Je connais très bien Jean-Louis Bertrand, avocat à la Cour de Rennes, Président de la Société des Jeunes Comédiens, poète, auteur et animateur d’émissions très brillantes à radio-Bretagne. J’ai eu l’honneur d’être reçu plusieurs fois, avec le charme le plus gracieux, par Mme Jean-Louis Bertrand, dans leur belle demeure de la place des Lices, auprès de sa mère, son mari, et de leur gentille petite fille.
Dans cette journée magique, je ne l’ai pas reconnue.
J.-L. Bertrand pourtant m’avait dit le matin:
— Ma femme viendra vous trouver cet après-midi pour vous aider dans votre vente. Cela l’amusera. Mais vous ne la reconnaîtrez pas. Depuis qu’elle a les cheveux coupés, on dirait une petite fille…
EN LONG CORTÈGE AMICAL, une foule compacte a défilé pendant quatre heures sans un arrêt.
On avait entendu d’abord les discours de la Marine, de la Préfecture, de la Mairie, du Ministère, une allocution de Théophile Briant, notre chaleureux conducteur de mots et d’action.
Notre pensée émue est allée vers la mer emportant des vies que suivent à jamais des regrets déchirants.
L’esprit de charité s’ajoutait au goût fervant du livre.
Une masse toujours plus épaissie d’acheteurs se pressait devant Georges Duhamel, attendant sa signature.
Pendant deux heures je ne l’ai plus aperçu derrière ce flot fervent, pas plus qu’Anne de Tourville, signant non loin de lui.

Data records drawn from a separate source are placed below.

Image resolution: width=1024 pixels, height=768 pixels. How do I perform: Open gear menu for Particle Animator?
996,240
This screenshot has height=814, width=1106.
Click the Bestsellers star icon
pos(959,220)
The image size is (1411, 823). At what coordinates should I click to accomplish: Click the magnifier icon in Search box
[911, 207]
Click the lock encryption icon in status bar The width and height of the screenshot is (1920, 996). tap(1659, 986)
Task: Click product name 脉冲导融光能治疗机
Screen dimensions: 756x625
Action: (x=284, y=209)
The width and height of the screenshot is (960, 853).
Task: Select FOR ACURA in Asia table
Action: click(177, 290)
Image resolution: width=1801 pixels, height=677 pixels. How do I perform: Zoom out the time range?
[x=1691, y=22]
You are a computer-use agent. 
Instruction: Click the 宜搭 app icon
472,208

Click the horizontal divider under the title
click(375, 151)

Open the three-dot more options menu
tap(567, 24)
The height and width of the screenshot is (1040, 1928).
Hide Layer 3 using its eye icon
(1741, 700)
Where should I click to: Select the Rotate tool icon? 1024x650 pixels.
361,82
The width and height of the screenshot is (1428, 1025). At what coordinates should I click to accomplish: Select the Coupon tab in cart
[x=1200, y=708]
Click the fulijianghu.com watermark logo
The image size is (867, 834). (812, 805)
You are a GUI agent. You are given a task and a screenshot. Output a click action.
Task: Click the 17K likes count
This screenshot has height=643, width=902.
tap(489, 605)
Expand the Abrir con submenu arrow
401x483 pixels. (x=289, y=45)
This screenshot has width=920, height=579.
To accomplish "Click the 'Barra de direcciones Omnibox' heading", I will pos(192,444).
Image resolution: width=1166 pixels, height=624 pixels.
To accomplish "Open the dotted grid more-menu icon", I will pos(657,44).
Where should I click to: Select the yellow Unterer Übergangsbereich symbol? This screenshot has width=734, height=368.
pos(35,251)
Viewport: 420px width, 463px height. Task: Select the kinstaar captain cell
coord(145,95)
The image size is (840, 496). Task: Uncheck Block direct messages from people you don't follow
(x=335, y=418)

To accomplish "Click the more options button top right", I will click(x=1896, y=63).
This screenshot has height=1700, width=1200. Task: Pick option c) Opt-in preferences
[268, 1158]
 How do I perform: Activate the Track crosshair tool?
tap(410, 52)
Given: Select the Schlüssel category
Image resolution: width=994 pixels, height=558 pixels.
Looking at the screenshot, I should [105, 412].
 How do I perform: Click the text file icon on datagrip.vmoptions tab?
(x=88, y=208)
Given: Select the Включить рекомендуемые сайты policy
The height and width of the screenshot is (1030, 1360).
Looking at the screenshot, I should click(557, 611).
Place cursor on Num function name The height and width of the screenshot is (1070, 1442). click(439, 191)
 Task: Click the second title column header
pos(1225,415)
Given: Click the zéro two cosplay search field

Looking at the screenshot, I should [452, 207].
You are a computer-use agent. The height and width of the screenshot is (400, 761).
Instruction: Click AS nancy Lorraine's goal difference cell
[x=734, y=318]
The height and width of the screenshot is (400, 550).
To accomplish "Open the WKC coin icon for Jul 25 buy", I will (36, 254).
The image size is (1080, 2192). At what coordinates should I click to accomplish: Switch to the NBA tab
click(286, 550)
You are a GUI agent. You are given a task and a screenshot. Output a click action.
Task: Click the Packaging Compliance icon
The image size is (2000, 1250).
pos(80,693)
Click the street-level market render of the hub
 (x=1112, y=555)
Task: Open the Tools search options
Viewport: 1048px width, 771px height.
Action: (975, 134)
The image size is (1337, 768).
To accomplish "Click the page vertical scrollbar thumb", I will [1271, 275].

Rudel devenait invisible de l’autre côté de la salle, et même Cressard non loin de moi, ni l’extraordinaire Angèle Vannier, mon amie, ni ni un charmant voisin du déjeuner, qui est écrivain, qui habite Bayeux, et dont il ne reste plus dans ma mémoire, offensée par tant de foule, que son nom qui devait à peu près commencer par par une lettre des finales, peut-être bien un V (Vimereau, je crois) étant donné le classement de son comptoir dans l’alignement alphabétique. Quand je me penchais pour essayer de l’apercevoir, il y avait toujours le charmant écran d’une des jeunes Bretonnes des sociétés folkloriques, coiffes de Pont-Aven, yeux de Bigouden, qui s’interposaient gaiement entre son visage et mon regard.
Le moment approchait où M. Fréville, maire, et la municipalité allaient offrir un champagne d’honneur aux écrivains de l’Ouest.
Chacun des écrivains voyaient fondre devant soi le paquet de ses livres.
Je n’avais plus sur ma table un seul ouvrage rose pour apposer une dédicace.
Carrefour exquis de sourires et de charité, l’inoubliable journée des livres finissait, dans les rieuses joies de la réussite en commun…
Mais quelle mince pincée de ses papiers couleur d’hésitante aurore aurait éparpillée le poète vieilli, si ne l’avait assisté la grâce indulgente d’une vendeuse vigilante et fine, toujours debout dans sa silhouette noire, charmante et en suspens, la main posée sur un livre rose?
Sans elle, tant de lettrés lui auraient-ils fait l’honneur de venir agréer une dédicace bien sincère?
Mais pour qui donc devrai-je tracer, sous une rose palissante, l’ineffaçable signe de la gratitude et du souriant hommage?